HIV infection in Botswana, one of the hardest hit countries in the world, is largely concentrated in the urban and peri-urban areas of the country with the highest disease burdens in Greater Gaborone and Greater Francistown. The burden in absolute numbers is highest among older populations (age 25+), and strikingly so among women. The most recent UNAIDS Spectrum (2019) estimates suggest a lower burden of HIV compared to the previous year, although modifications to the model may account for the apparent differences. The PLHIV estimate is now more 360 thousand (HIV prevalence of 15%) and incidence rate estimated at 0.31 (6,405 new infections).

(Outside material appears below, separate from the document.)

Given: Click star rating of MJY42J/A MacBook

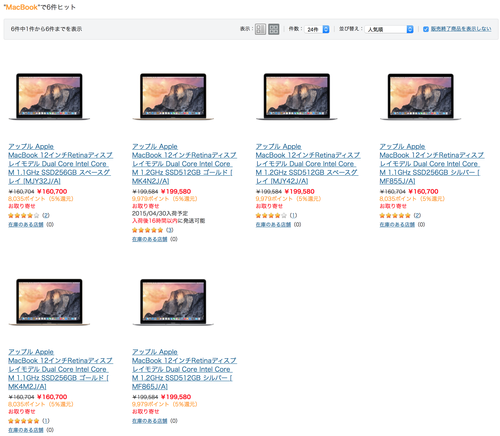Looking at the screenshot, I should [x=271, y=215].
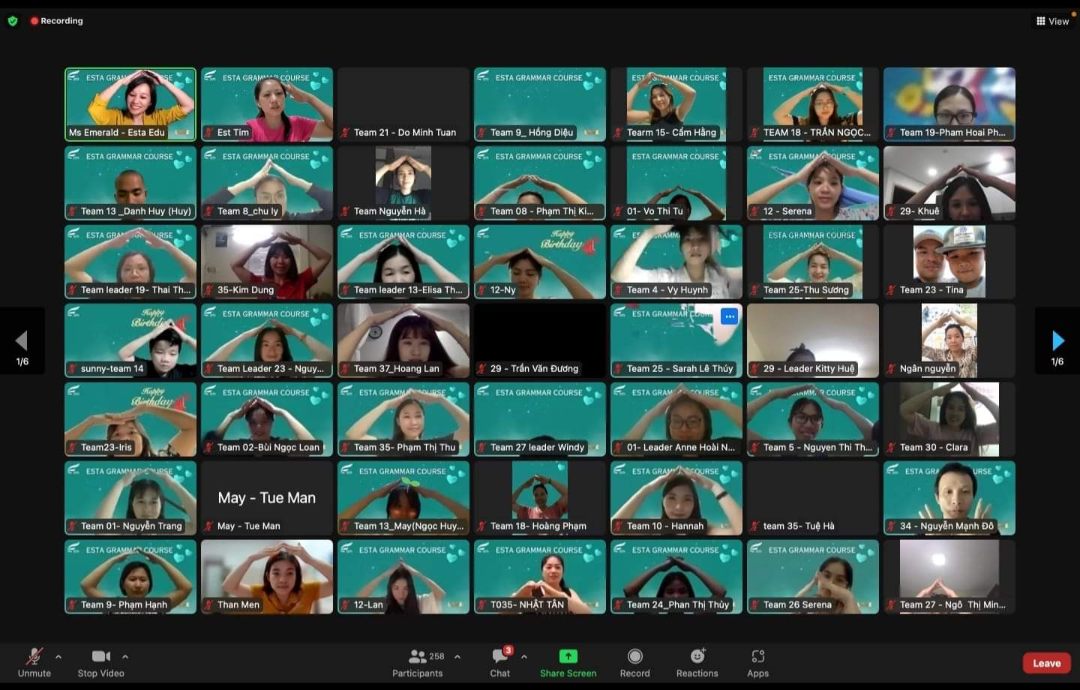Open the Reactions menu
Viewport: 1080px width, 690px height.
(x=697, y=657)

Humana People to People Botswana HIV work origins dates to 2001. HOPE started in 2005. The HIV/TB 90-90-90 program work started in year 2015, with a new priority on prevention of new infections by HIV testing and treatment of HIV as soon as a person test positive, with the purpose of achieving a low viral load and being much less infectious. First the project was small and implemented in Southeast, Goodhope and Southern sub districts. Year by year the project has grown big, reaching large areas of now Kweneng East, Selibe Phikwe, Palapye, Bobirwa, Greater Gaborone and Greater Francistown district. In 2023, HPP will continue to use the TCE approach for delivery of services to affected populations in nine designated target areas of implementation The project will be implemented from January 2023 – December 2023.
The Total Control of the Epidemic (TCE) model has reached 700 thousand people in Botswana, attained HIV yield rates of 12%, and helped people make lifestyle changes and adopt preventive behaviors all across the continuum of prevention and treatment. As the epidemic has developed, Total Control of the Epidemic (TCE) was adapted to help the country reach its 95-95-95 targets.